The purpose of this Candidate Privacy Policy is to provide candidates for job opportunities with information about how and why we process their personal data and to tell them about their privacy rights and how the law protects them.
With that in mind, this Candidate Privacy Policy is designed to describe:
- Who we are and how to contact us
- Your rights relating to your personal data
- What personal data we collect
- Personal data from Third-Party Sources
- How we use your personal data and why
- Who we share your personal data with
- Data transfers
- How we keep your personal data secure
- How long we store your personal data
Important notes:
- This Candidate Privacy Policy is intended to meet our duties of transparency under applicable data protection laws, namely the General Data Protection Regulation 2016/679 (the “EU GDPR”), the EU GDPR as it forms part of the laws of the United Kingdom (the “UK GDPR”) (together, the “GDPR”), the Brazilian data protection law no. 13709/2018 (Lei Geral de Proteção de Dados Pessoais or “LGPD”), and others.
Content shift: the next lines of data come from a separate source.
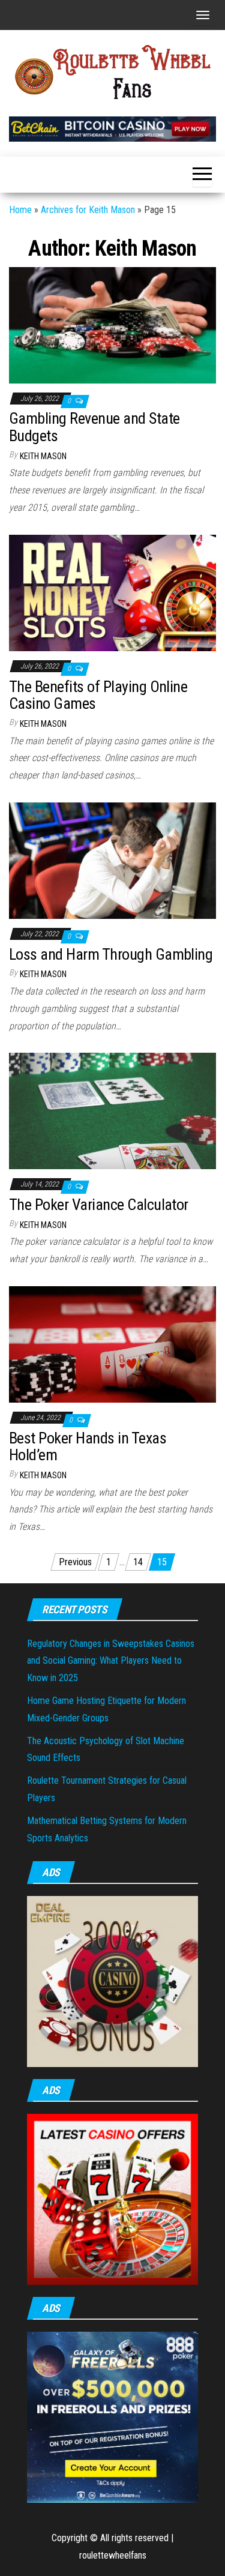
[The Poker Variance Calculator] (112, 1110)
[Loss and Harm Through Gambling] (112, 859)
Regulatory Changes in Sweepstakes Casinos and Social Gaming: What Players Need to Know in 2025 (110, 1661)
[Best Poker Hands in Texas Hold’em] (112, 1343)
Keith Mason (43, 456)
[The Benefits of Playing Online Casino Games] (112, 592)
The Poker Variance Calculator (98, 1205)
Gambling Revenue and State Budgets (94, 427)
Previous (75, 1562)
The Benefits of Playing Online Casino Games (98, 695)
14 (138, 1562)
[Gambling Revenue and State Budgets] (112, 324)
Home (20, 209)
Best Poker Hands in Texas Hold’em (87, 1446)
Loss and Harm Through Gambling (110, 954)
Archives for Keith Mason (88, 209)
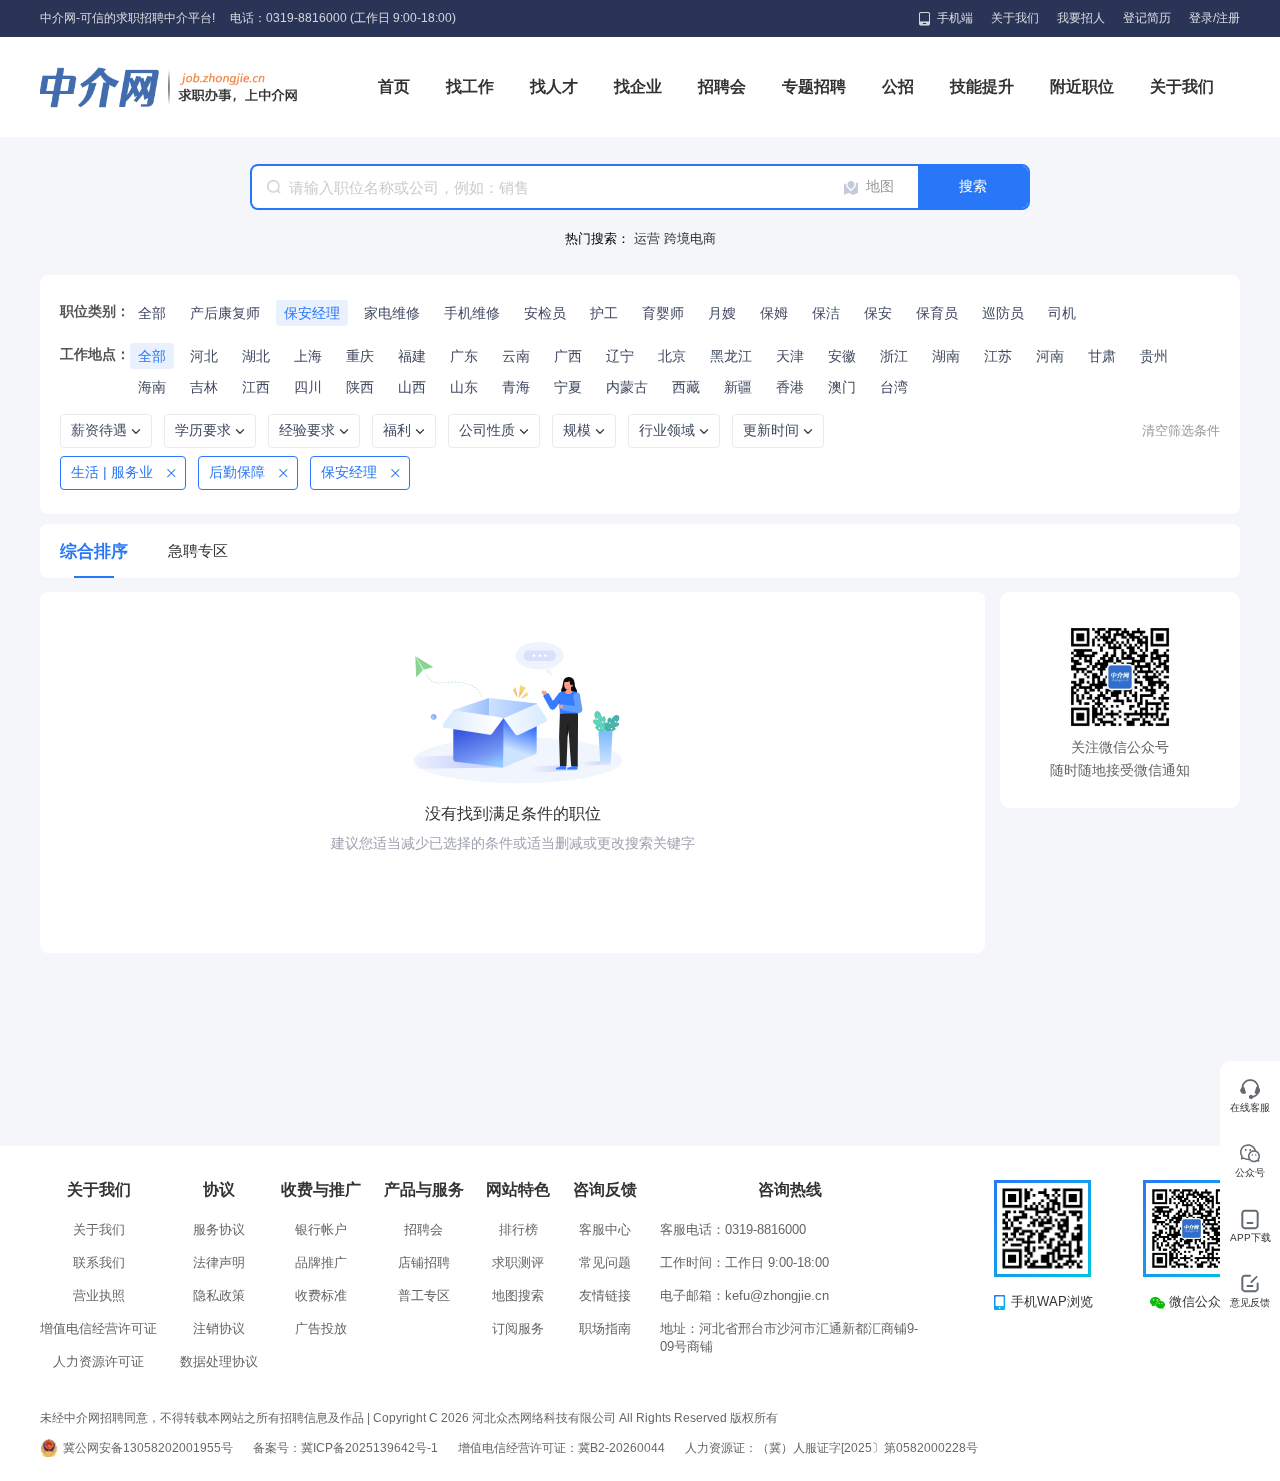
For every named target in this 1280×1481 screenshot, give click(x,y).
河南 (1050, 356)
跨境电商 (690, 238)
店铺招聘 (424, 1262)
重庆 (360, 356)
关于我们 (1015, 18)
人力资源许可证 (98, 1361)
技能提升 (982, 86)
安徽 (842, 356)
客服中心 (605, 1229)
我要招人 (1081, 18)
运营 (649, 238)
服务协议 (219, 1229)
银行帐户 (321, 1229)
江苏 (998, 356)
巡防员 (1003, 313)
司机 (1062, 313)
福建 (412, 356)
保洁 (826, 313)
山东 (464, 387)
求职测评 (518, 1262)
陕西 (360, 387)
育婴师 (663, 313)
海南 (152, 387)
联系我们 (99, 1262)
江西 (256, 387)
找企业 (638, 86)
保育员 (937, 313)
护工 (604, 313)
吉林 (204, 387)
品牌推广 (321, 1262)
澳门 (842, 387)
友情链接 (605, 1295)
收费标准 (321, 1295)
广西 (568, 356)
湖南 (946, 356)
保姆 (774, 313)
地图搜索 (518, 1295)
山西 (412, 387)
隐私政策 (219, 1295)
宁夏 (568, 387)
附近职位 (1082, 86)
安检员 (545, 313)
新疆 (738, 387)
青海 (516, 387)
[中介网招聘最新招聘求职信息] (170, 87)
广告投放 (321, 1328)
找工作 (470, 86)
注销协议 (219, 1328)
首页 (394, 86)
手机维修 (472, 313)
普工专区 (424, 1295)
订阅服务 (518, 1328)
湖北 (256, 356)
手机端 (955, 18)
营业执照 (99, 1295)
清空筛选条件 (1181, 430)
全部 (152, 313)
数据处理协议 (219, 1361)
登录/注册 (1214, 18)
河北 (204, 356)
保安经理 (312, 313)
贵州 (1154, 356)
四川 (308, 387)
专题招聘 (814, 86)
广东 (464, 356)
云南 (516, 356)
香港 (790, 387)
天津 (790, 356)
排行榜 (518, 1229)
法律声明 (219, 1262)
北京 (672, 356)
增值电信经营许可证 (98, 1328)
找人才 (554, 86)
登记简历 (1147, 18)
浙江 (894, 356)
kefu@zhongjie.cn (777, 1295)
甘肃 (1102, 356)
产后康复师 (225, 313)
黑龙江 (731, 356)
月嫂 (722, 313)
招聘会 (722, 86)
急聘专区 (198, 550)
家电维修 (392, 313)
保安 (878, 313)
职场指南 (605, 1328)
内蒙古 (627, 387)
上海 (308, 356)
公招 (898, 86)
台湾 (894, 387)
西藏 (686, 387)
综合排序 (94, 551)
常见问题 (605, 1262)
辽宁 (620, 356)
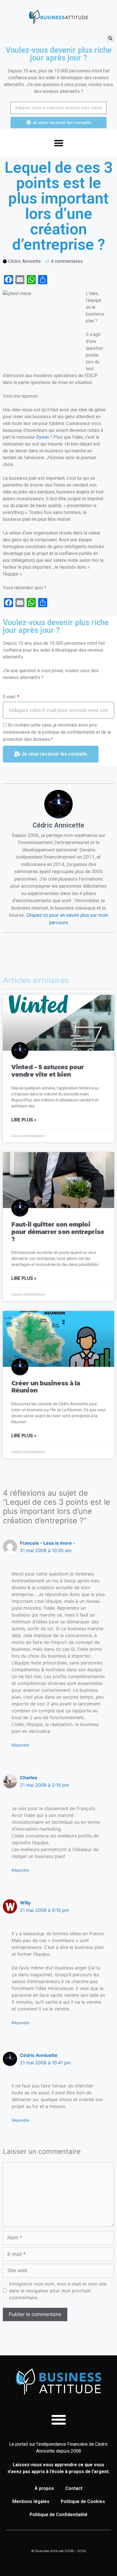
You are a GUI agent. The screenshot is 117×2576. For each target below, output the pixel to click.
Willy (25, 1903)
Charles (28, 1777)
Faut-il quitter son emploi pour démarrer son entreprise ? (57, 1231)
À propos (44, 2488)
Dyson (42, 437)
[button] (110, 38)
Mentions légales (30, 2501)
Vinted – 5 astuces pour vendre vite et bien (47, 1071)
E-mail (9, 697)
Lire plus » (23, 1120)
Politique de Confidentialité (58, 2514)
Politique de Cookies (83, 2501)
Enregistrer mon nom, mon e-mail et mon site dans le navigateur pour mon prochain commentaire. (57, 2290)
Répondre (20, 1745)
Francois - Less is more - (47, 1543)
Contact (73, 2488)
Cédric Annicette (39, 2055)
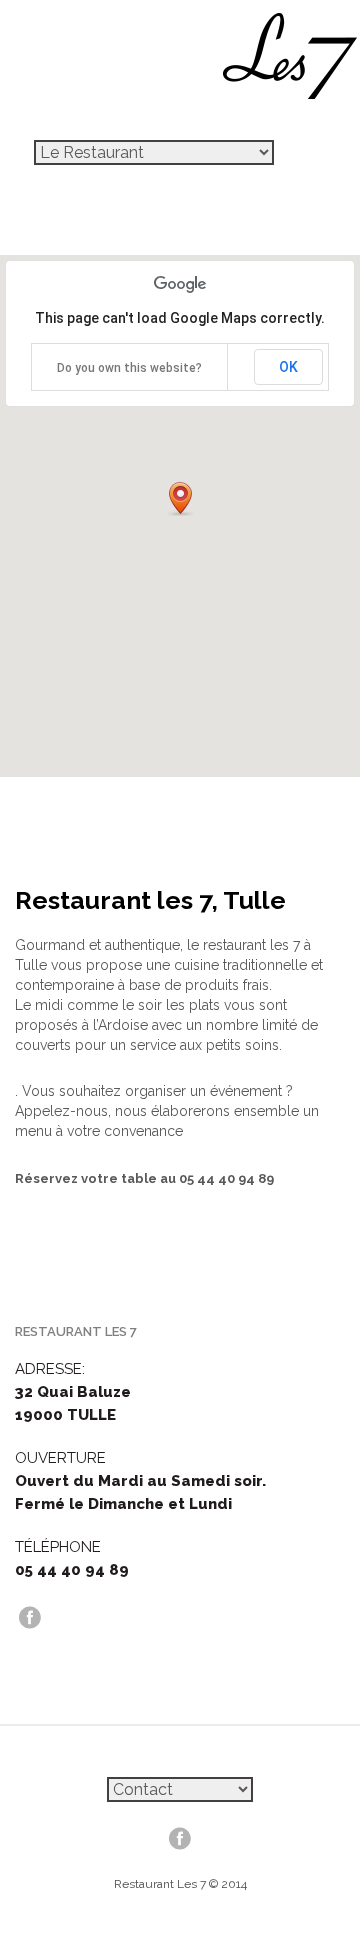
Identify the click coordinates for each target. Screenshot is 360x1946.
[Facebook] (30, 1617)
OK (288, 367)
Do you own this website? (129, 368)
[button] (180, 499)
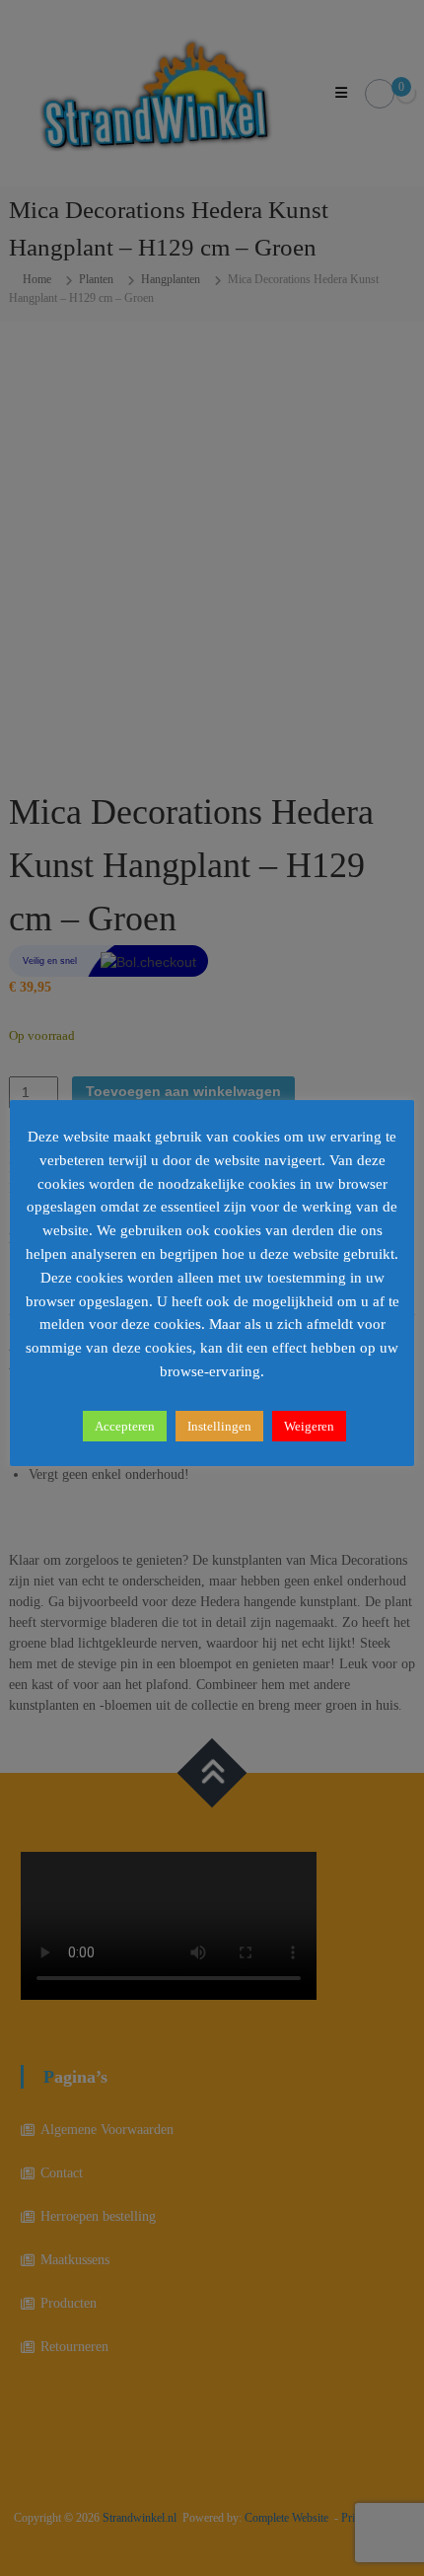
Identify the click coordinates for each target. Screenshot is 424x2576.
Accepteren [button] (125, 1426)
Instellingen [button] (219, 1426)
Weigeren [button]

- It is important you read this Candidate Privacy Policy so that you are aware of how and why we are using your personal data, your rights and how the law protects you.
- This Candidate Privacy Policy does not form an operative part of any future contract you may have with Feedzai and is not intended to create any employment relationship or other engagement between you and Feedzai.
- You should be aware that if you fail to provide certain personal data when requested, we may not be able to perform steps necessary to enter into a contractual relationship with you or we may be prevented from complying with our legal obligations (such as to ensure the health and safety of our workers).
We may update this Candidate Privacy Policy from time to time. You will be able to see all prior versions in the link provided at the beginning of the policy.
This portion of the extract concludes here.